- Opening Delimiter -

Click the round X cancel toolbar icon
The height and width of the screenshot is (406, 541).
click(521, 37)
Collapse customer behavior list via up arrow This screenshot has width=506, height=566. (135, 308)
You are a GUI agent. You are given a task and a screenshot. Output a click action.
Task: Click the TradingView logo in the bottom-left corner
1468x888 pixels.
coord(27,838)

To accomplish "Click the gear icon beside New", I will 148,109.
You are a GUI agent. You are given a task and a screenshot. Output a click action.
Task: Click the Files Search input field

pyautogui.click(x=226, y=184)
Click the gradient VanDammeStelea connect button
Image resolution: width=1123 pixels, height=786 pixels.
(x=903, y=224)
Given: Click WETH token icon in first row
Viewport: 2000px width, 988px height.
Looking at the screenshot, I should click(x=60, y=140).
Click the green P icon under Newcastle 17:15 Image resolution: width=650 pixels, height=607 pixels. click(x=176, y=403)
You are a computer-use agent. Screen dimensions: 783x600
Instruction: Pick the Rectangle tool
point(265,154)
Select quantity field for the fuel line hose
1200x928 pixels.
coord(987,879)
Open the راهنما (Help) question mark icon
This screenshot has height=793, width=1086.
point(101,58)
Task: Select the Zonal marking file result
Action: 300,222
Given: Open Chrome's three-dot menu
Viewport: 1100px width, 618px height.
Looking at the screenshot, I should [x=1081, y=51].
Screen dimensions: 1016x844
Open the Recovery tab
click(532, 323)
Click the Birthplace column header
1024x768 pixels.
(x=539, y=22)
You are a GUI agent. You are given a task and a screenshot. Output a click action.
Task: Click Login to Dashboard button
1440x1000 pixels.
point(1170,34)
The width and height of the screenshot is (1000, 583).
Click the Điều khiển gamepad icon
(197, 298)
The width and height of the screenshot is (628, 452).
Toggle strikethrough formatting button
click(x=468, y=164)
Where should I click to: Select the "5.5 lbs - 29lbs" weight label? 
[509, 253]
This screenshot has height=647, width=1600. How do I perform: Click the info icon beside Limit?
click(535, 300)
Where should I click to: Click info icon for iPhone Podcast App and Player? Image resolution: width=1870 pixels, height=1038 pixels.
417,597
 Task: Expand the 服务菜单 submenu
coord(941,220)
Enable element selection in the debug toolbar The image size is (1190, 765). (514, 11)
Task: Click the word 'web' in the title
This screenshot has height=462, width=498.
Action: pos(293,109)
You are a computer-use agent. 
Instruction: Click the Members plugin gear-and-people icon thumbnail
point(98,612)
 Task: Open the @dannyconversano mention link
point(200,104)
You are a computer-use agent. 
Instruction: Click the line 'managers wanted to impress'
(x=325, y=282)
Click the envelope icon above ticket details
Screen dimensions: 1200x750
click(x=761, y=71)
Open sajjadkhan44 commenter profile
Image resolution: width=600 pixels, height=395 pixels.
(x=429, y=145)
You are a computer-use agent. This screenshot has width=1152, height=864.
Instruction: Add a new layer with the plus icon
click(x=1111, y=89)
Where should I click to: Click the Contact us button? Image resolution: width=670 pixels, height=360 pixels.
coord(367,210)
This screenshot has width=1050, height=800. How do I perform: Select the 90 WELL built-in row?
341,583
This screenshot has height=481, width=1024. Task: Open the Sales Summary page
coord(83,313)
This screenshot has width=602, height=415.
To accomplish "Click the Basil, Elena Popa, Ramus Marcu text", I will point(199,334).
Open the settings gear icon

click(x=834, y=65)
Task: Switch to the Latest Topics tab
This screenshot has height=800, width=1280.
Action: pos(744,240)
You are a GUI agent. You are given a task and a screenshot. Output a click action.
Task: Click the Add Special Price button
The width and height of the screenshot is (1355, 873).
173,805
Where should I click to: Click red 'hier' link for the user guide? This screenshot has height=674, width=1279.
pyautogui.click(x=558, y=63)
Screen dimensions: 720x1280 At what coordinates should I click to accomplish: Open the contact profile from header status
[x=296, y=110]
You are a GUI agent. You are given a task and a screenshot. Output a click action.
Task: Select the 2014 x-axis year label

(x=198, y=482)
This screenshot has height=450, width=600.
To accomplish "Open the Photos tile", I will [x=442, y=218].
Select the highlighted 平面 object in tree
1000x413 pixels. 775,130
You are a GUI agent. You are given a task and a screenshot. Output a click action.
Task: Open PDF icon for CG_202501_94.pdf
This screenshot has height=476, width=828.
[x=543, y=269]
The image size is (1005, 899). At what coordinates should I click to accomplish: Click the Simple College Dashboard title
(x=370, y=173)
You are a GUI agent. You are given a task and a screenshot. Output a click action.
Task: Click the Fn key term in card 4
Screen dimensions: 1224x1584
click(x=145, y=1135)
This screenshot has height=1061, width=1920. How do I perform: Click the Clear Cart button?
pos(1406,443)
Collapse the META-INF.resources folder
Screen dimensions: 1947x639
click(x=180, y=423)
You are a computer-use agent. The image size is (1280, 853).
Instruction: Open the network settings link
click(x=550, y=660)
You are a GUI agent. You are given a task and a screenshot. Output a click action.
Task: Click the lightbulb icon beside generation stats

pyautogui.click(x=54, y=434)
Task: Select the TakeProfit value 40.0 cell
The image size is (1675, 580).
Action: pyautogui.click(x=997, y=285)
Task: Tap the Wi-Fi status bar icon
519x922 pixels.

- Closing Delimiter -

* Exercise directions
Your answer must be every record above, set down exactly as written.

* Written response
Click the round X cancel toolbar icon
The height and width of the screenshot is (406, 541).
click(521, 37)
Collapse customer behavior list via up arrow This screenshot has width=506, height=566. (135, 308)
You are a GUI agent. You are given a task and a screenshot. Output a click action.
Task: Click the TradingView logo in the bottom-left corner
1468x888 pixels.
coord(27,838)

To accomplish "Click the gear icon beside New", I will 148,109.
You are a GUI agent. You are given a task and a screenshot. Output a click action.
Task: Click the Files Search input field

pyautogui.click(x=226, y=184)
Click the gradient VanDammeStelea connect button
Image resolution: width=1123 pixels, height=786 pixels.
(x=903, y=224)
Given: Click WETH token icon in first row
Viewport: 2000px width, 988px height.
Looking at the screenshot, I should click(x=60, y=140).
Click the green P icon under Newcastle 17:15 Image resolution: width=650 pixels, height=607 pixels. click(x=176, y=403)
You are a computer-use agent. Screen dimensions: 783x600
Instruction: Pick the Rectangle tool
point(265,154)
Select quantity field for the fuel line hose
1200x928 pixels.
coord(987,879)
Open the راهنما (Help) question mark icon
This screenshot has height=793, width=1086.
point(101,58)
Task: Select the Zonal marking file result
Action: 300,222
Given: Open Chrome's three-dot menu
Viewport: 1100px width, 618px height.
Looking at the screenshot, I should [x=1081, y=51].
Screen dimensions: 1016x844
Open the Recovery tab
click(532, 323)
Click the Birthplace column header
1024x768 pixels.
(x=539, y=22)
You are a GUI agent. You are given a task and a screenshot. Output a click action.
Task: Click Login to Dashboard button
1440x1000 pixels.
point(1170,34)
The width and height of the screenshot is (1000, 583).
Click the Điều khiển gamepad icon
(197, 298)
The width and height of the screenshot is (628, 452).
Toggle strikethrough formatting button
click(x=468, y=164)
Where should I click to: Select the "5.5 lbs - 29lbs" weight label? 
[509, 253]
This screenshot has height=647, width=1600. How do I perform: Click the info icon beside Limit?
click(535, 300)
Where should I click to: Click info icon for iPhone Podcast App and Player? Image resolution: width=1870 pixels, height=1038 pixels.
417,597
 Task: Expand the 服务菜单 submenu
coord(941,220)
Enable element selection in the debug toolbar The image size is (1190, 765). (514, 11)
Task: Click the word 'web' in the title
This screenshot has height=462, width=498.
Action: pos(293,109)
You are a computer-use agent. 
Instruction: Click the Members plugin gear-and-people icon thumbnail
point(98,612)
 Task: Open the @dannyconversano mention link
point(200,104)
You are a computer-use agent. 
Instruction: Click the line 'managers wanted to impress'
(x=325, y=282)
Click the envelope icon above ticket details
Screen dimensions: 1200x750
click(x=761, y=71)
Open sajjadkhan44 commenter profile
Image resolution: width=600 pixels, height=395 pixels.
(x=429, y=145)
You are a computer-use agent. This screenshot has width=1152, height=864.
Instruction: Add a new layer with the plus icon
click(x=1111, y=89)
Where should I click to: Click the Contact us button? Image resolution: width=670 pixels, height=360 pixels.
coord(367,210)
This screenshot has width=1050, height=800. How do I perform: Select the 90 WELL built-in row?
341,583
This screenshot has height=481, width=1024. Task: Open the Sales Summary page
coord(83,313)
This screenshot has width=602, height=415.
To accomplish "Click the Basil, Elena Popa, Ramus Marcu text", I will point(199,334).
Open the settings gear icon

click(x=834, y=65)
Task: Switch to the Latest Topics tab
This screenshot has height=800, width=1280.
Action: pos(744,240)
You are a GUI agent. You are given a task and a screenshot. Output a click action.
Task: Click the Add Special Price button
The width and height of the screenshot is (1355, 873).
173,805
Where should I click to: Click red 'hier' link for the user guide? This screenshot has height=674, width=1279.
pyautogui.click(x=558, y=63)
Screen dimensions: 720x1280 At what coordinates should I click to accomplish: Open the contact profile from header status
[x=296, y=110]
You are a GUI agent. You are given a task and a screenshot. Output a click action.
Task: Select the 2014 x-axis year label

(x=198, y=482)
This screenshot has height=450, width=600.
To accomplish "Open the Photos tile", I will [x=442, y=218].
Select the highlighted 平面 object in tree
1000x413 pixels. 775,130
You are a GUI agent. You are given a task and a screenshot. Output a click action.
Task: Open PDF icon for CG_202501_94.pdf
This screenshot has height=476, width=828.
[x=543, y=269]
The image size is (1005, 899). At what coordinates should I click to accomplish: Click the Simple College Dashboard title
(x=370, y=173)
You are a GUI agent. You are given a task and a screenshot. Output a click action.
Task: Click the Fn key term in card 4
Screen dimensions: 1224x1584
click(x=145, y=1135)
This screenshot has height=1061, width=1920. How do I perform: Click the Clear Cart button?
pos(1406,443)
Collapse the META-INF.resources folder
Screen dimensions: 1947x639
click(x=180, y=423)
You are a computer-use agent. The image size is (1280, 853).
Instruction: Open the network settings link
click(x=550, y=660)
You are a GUI agent. You are given a task and a screenshot. Output a click action.
Task: Click the lightbulb icon beside generation stats

pyautogui.click(x=54, y=434)
Task: Select the TakeProfit value 40.0 cell
The image size is (1675, 580).
Action: pyautogui.click(x=997, y=285)
Task: Tap the Wi-Fi status bar icon
519x922 pixels.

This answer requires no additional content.